Rumah yang aku dan bapak tempati ini terletak di ujung gang. Cukup luas dengan bentuk khas rumah zaman dulu. Ada tingkat di atas. Ketika kulihat di seberang agak serong, ada rumah yang bentuknya hampir mirip 99% dengan rumah ini. Mungkinkah itu rumah Meimei? Aku hanya membatin sambil memanggul kardus berisi pakaian ke dalam rumah. Aku takut jika bertanya kepada bapak. Untuk itulah lebih baik diam.
Malam sekira pukul tujuh, bapak ketiduran di ruang tamu. Beberapa barang belum selesai diletakkan pada tempatnya. Ah, seandainya masih ada ibu, pekerjaan semacam ini pasti akan lebih cepat selesai. Namun, aku kembali berpikir, jika ibu masih ada di dunia ini, tak mungkin aku dan bapak pindah kemari. Ya, rumah bapak di Solo hanyalah rumah kontrakan. Sementara ini adalah sebuah rumah warisan atas nama ibu. Awalnya memang bapak menolak pindah kemari, tetapi apa boleh buat, daripada harus hidup mengontrak terus menerus. Setidaknya kami bisa bertahan hidup tanpa harus membayar uang kontrakan rumah.

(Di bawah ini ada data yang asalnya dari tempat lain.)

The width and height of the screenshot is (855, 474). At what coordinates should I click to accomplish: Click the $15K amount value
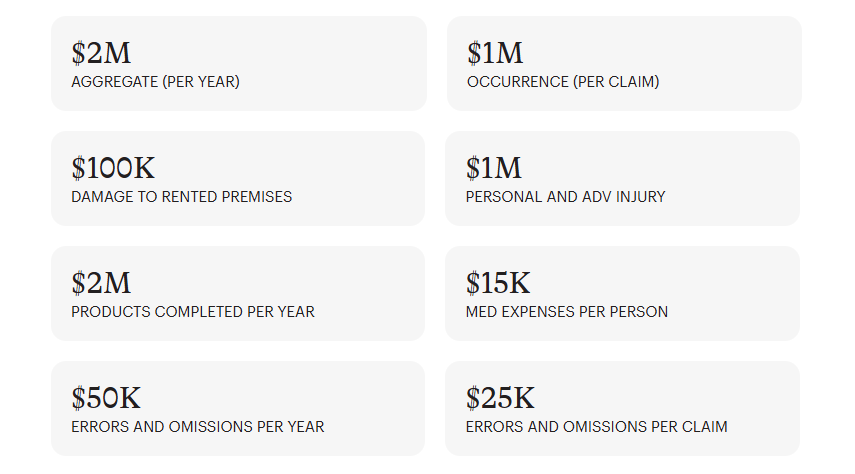[500, 283]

Kembali kulihat bapak yang sedang tidur. Keadaan itu menggugah rasa keinginanku untuk mencari di mana rumah Meimei. Kupikir, tidak ada salahnya keluar sebentar. Paling lama sampai pukul sembilan malam.

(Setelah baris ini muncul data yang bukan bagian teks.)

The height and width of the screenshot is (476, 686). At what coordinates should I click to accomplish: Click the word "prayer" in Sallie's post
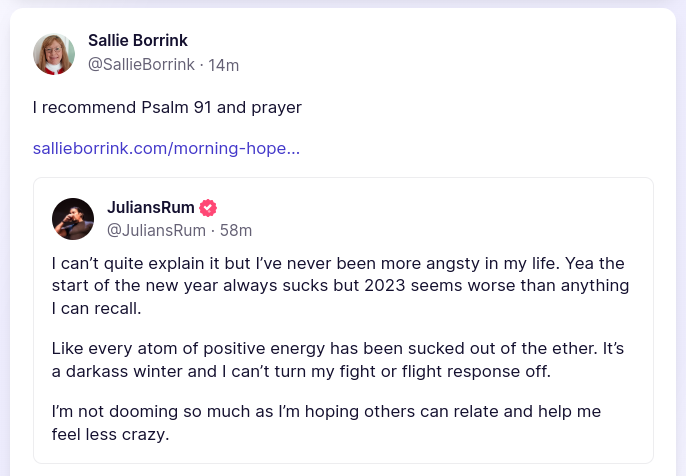[x=277, y=106]
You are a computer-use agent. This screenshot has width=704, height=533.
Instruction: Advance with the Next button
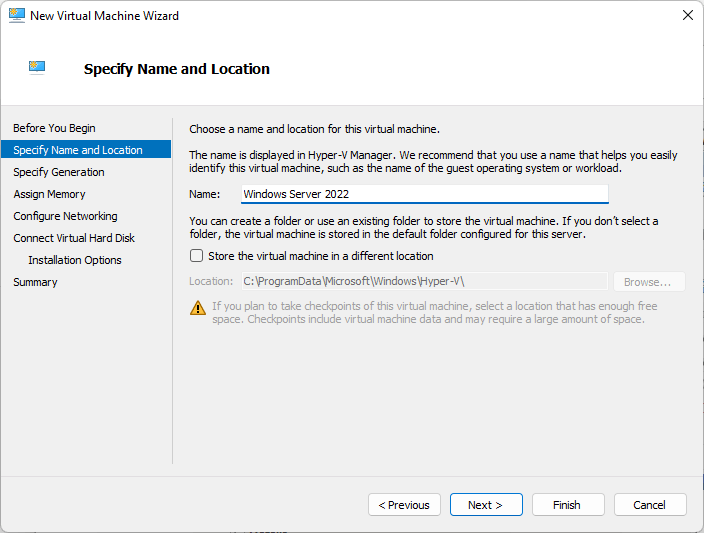[x=486, y=505]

Baru saja keluar dari rumah, seseorang menyapaku dengan ramah dan bertanya. Pria berusia sekira sama dengan usia bapak, yakni 40 tahun. Wajahnya sangat menyiratkan kalau dia etnis Tionghoa.
“Kau baru pindah, ya? Ini rumah Hamidah. Apa kau benar anaknya?”
Aku sedikit tersentak atas pertanyaannya. Apa ibu seterkenal itu, sampai-sampai pria tua ini tahu nama ibu, batinku. Maka daripada berlama-lama dalam kebisuan, kujawab pertanyaannya dengan apa adanya.
“Benar, Hamidah adalah ibuku. Ibu sudah meninggal seminggu yang lalu, untuk itulah aku dan bapak pindah ke sini.”
Air muka pria itu tiba-tiba berubah setelah mendengar penjelasanku. Sedikit murung, tetapi hanya sebentar. Kemudian dia justru mengajakku ke rumahnya yang ternyata rumah yang bentuknya paling mirip dengan rumah ini.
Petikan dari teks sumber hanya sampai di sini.